Cette dernière attaque a également entraîné la délocalisation temporaire des partenaires et la suspension temporaire de projets en eau, hygiène et assainissement et en assistance en vivres et relance agricole, ciblant 40 000 personnes déplacées et communautés hôtes. MSF continue à appuyer les services de pédiatrie et de malnutrition aïgue, et à soigner les afflux de blessés et les victimes de violences sexuelles à Boga. Il faut noter que plus de 140 cas de violences sexuelles y avaient été déjà rapportés depuis le début de l’année. En attendant la stabilisation de la situation au niveau de Boga et Tchabi, les partenaires humanitaires sont en train de se mobiliser pour assister les personnes déplacées arrivant dans la zone de santé encore accessible de Gety.

MEDAIR appuie déjà le centre de santé de Bukiringi dans l’accès aux soins de santé primaire et MSF a fourni des kits à l’hôpital de Gety qui a reçu des blessés.

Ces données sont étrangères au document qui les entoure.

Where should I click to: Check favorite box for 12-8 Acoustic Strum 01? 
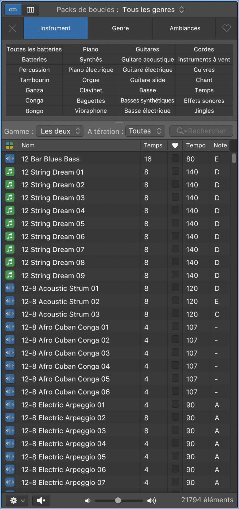pos(175,288)
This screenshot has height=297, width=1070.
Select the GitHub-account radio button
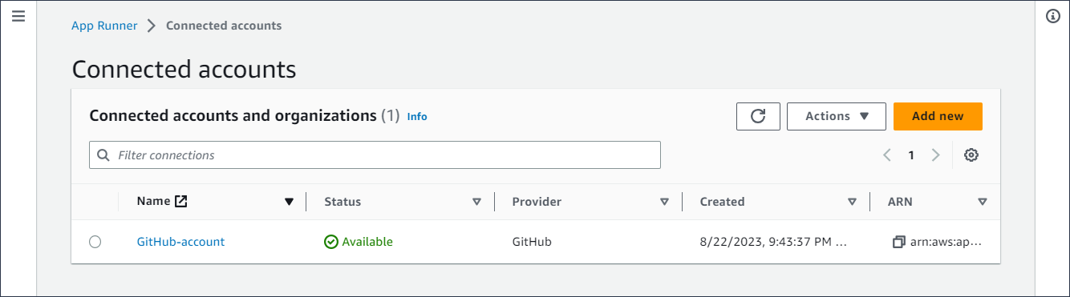(95, 242)
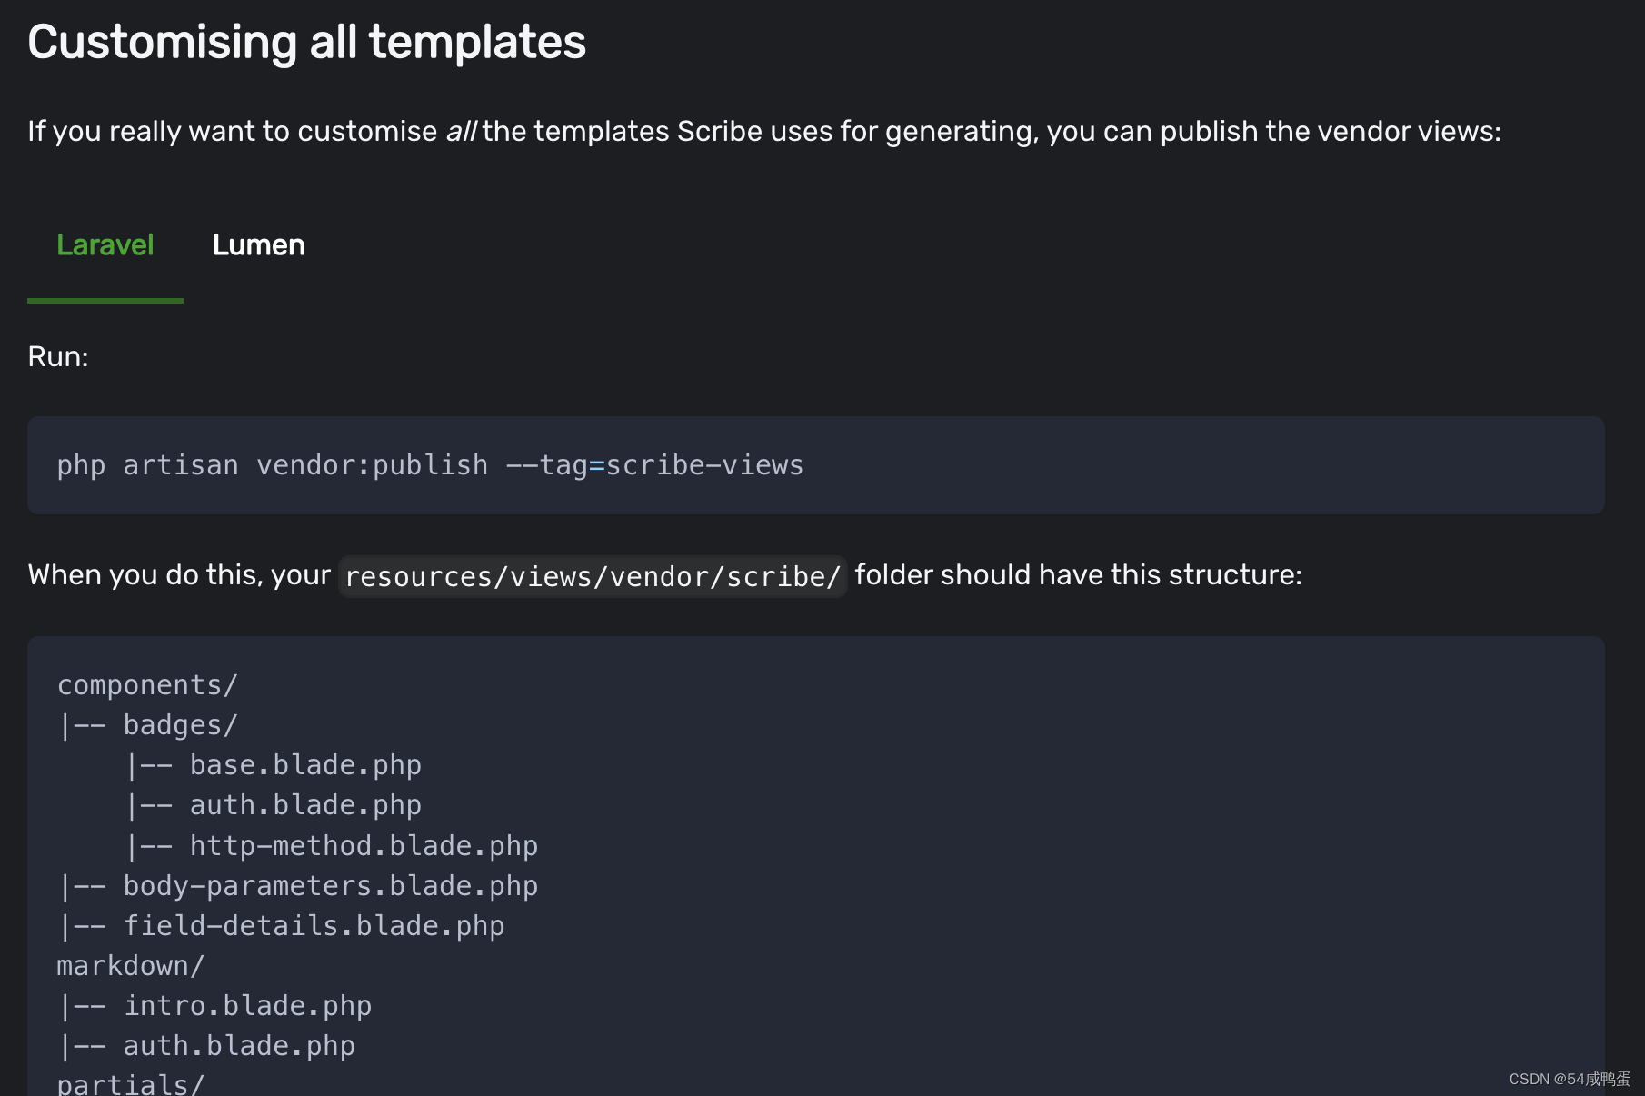Click the 'Customising all templates' heading
1645x1096 pixels.
click(306, 43)
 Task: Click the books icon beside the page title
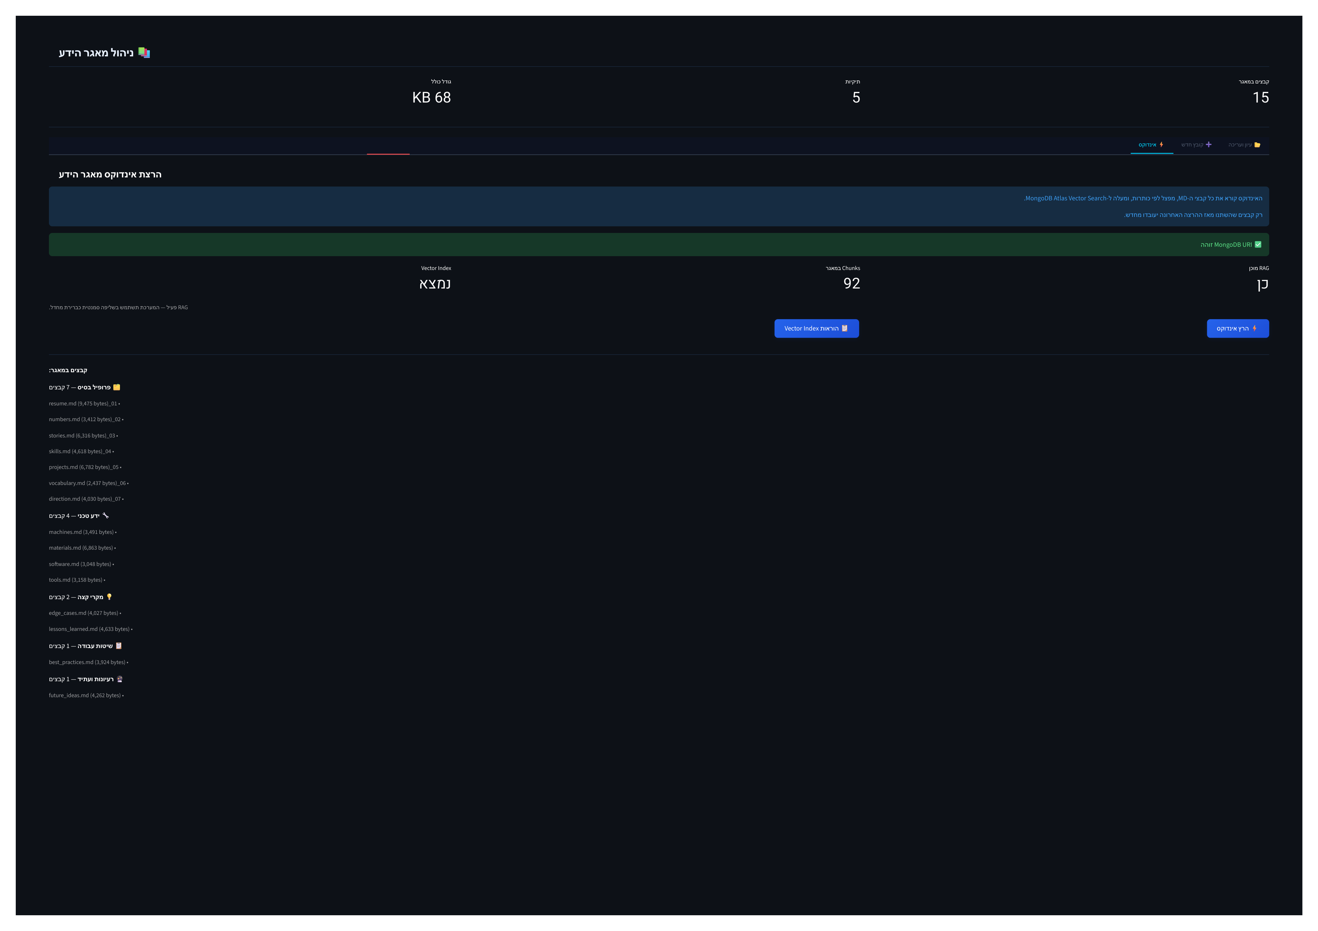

Il faut noter que cette crise ne se limite pas à la zone de santé de Boga. Ces dernières semaines, une intensification des attaques a été rapportée quasi-quotidiennement dans le territoire de Béni au Nord-Kivu et dans les territoires d’Irumu et Mambasa en Ituri avec d’importantes conséquences humanitaires. L’axe Luna – Bwanasura en territoire d’Irumu dans la zone de santé de Komanda s’est vidé de sa population depuis mars 2021. Aucun acteur humanitaire n’a pu y accéder depuis. Dans le territoire de Mambasa, seul UNIRR à travers son partenaire PPSSP est intervenu dans la zone de santé de Mandima pour assister près de 9 000 personnes. En tout, 17 000 personnes sont nouvellement arrivées dans ce territoire.